● Aufgabenstellung:
Womit wird das Wohnprojekt „waller wohnen“ laut dem Textauszug beheizt?

● Textauszug:
Eine kleine Pause haben wir dann noch in Bremen-Walle an dem Wohnprojekt „waller wohnen“ eingelegt. Hier wurde nachhaltig geplant und gebaut. Die Anlage verfügt über eine Photovoltaikanlage zur Stromversorgung und wird mit Fernwärme geheizt. Wo die wohl herkommt…? ;)

 

WENIGER WIDERSTAND – aber wie?

 

Versteckt in einem Hinterhof finden Eingeweihte nahe dem Hauptbahnhof den „Focke Windkanal“ (focke-windkanal.de), welcher aufgrund der engen Räumlichkeiten nur in kleinen Gruppen besucht werden kann.

 

Die wartenden Teilnehmer wurden im Hinterhof von Olaf von Engeln vom Windkanal-Verein bei Kaffee, Tee und Kuchen begrüßt und mit recht lebendigen und „windigen“ Geschichten bei Laune gehalten.

● Material:
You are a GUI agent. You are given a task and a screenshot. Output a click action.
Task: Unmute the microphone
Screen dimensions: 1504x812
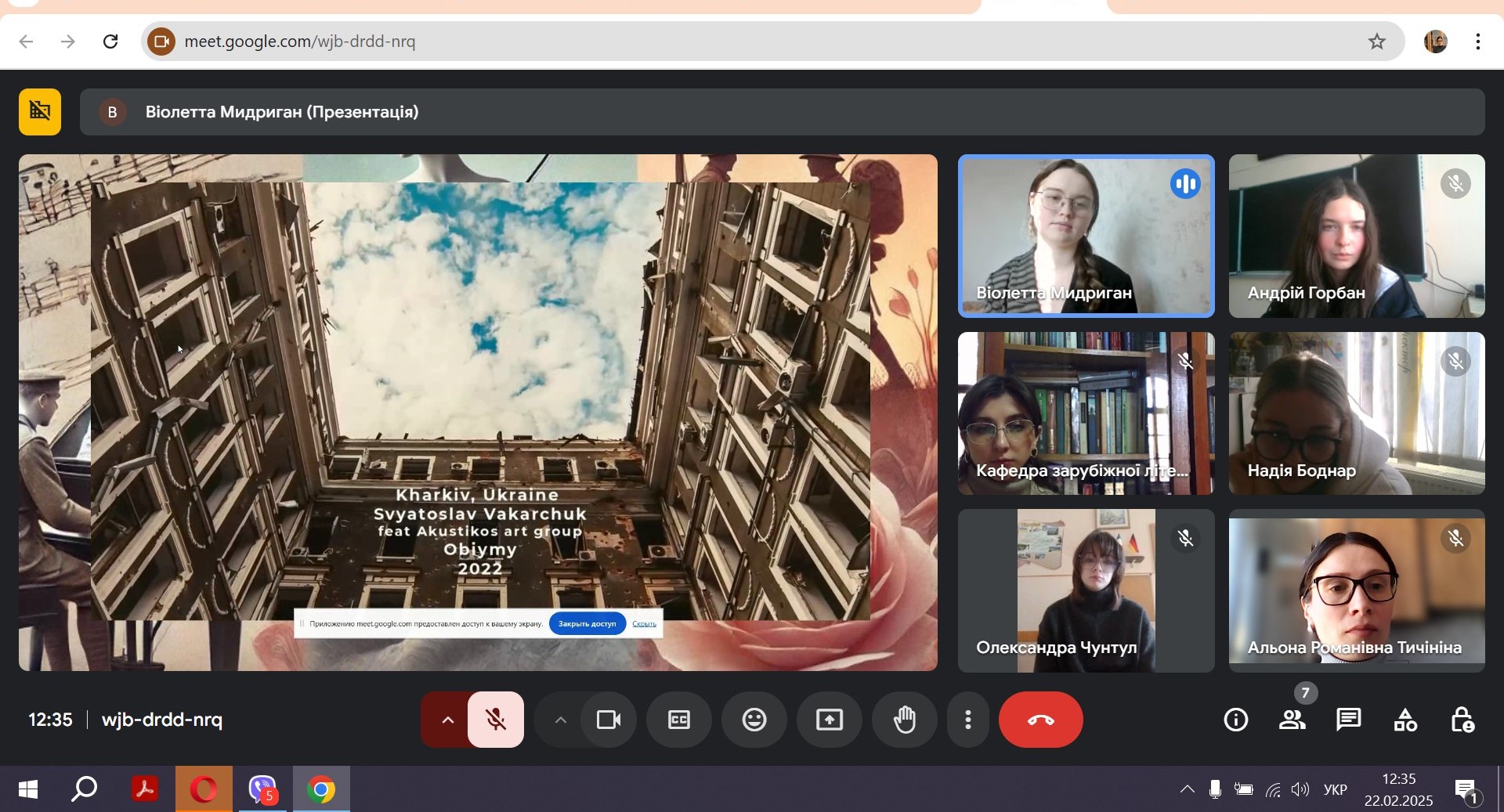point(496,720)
...
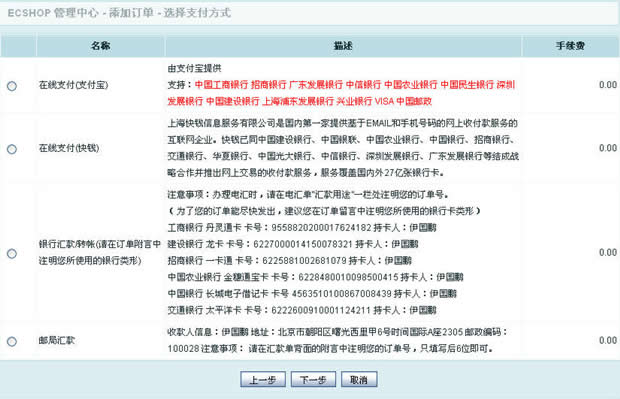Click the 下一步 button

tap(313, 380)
...
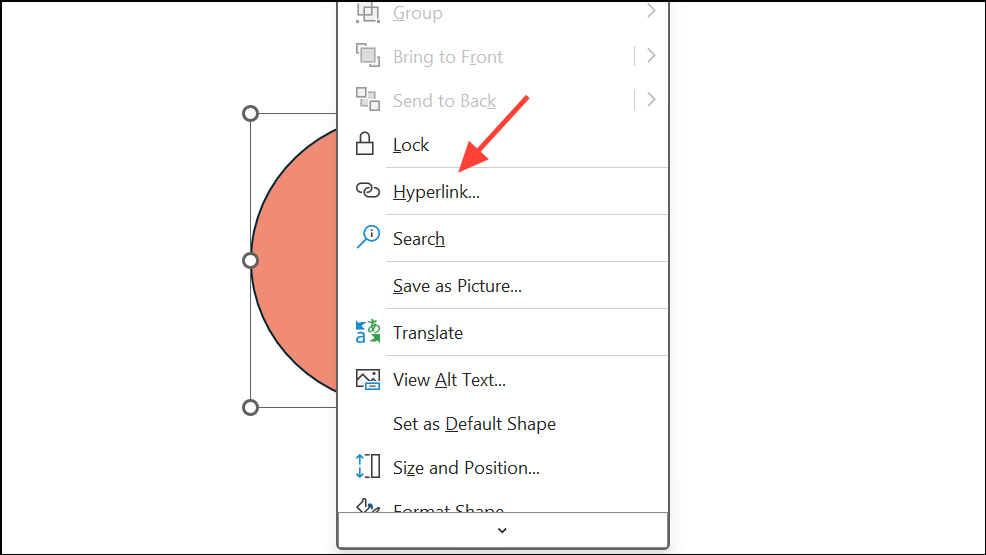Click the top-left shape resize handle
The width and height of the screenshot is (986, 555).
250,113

● Vollständige Antwort:
Mit Fernwärme.